VNUE announced today that it has signed its first radio monitoring agreement utilizing its patent-pending Soundstr technology, with Radio Operations International. The deal will utilize the tech to provide accurate music play reporting to reduce licensing costs to radio stations, and also to increase transparency to all stakeholders.
VNUE’s Soundstr is an innovative hardware and cloud computing solution that will not only help bars, restaurants and venues to reduce licensing costs, but also radio stations, many of whom pay far more than their fair share for blanket music licenses.

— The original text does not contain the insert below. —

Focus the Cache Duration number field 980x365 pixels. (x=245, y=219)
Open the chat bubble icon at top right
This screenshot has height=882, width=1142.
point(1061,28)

“In many cases, radio stations are vastly overcharged for their license agreements by performing rights organizations (PROs),” said Zach Bair, CEO of VNUE. “By leveraging Soundstr, our goal is to ensure that there is a transparent method for tracking every single song play, and relating that back to each PRO for the appropriate representation and accounting. At the end of the day, this means that everyone is paying their fair share and no more, and most importantly, artists are being properly compensated.”
The deal with ROI targets to have at least several Soundstr Pulse™ units deployed by July and up to 100 by the end of the summer. There is an initial charge for the Soundstr proprietary hardware, and a monthly recurring charge for monitoring and reports provided to each station, which they then correlate back to their billing in order to facilitate better licensing.
Bair continued, “We envision creating a substantial recurring revenue model that will build over time as we penetrate the market.”
Chip Morgan, CEO of ROI, said “Radio stations have been promoting music for almost 100 years and have paid blanket fees to PROs in expectation that the fees would be equitably distributed to artists. With this new technology, radio stations can track both live and recorded song data automatically and use the data in negotiations with the performing rights organizations and artists they play.”
There are about 15,000 radio stations in the US market. Estimates put the potential market size for VNUE monthly fees to about $54M in the US, and about half a billion worldwide, which is a fraction of what stations pay for blanket licenses. This figure does not include other general licensing (bars, restaurants, etc.), which account for as much as $3B or more in royalties collected by the PROs.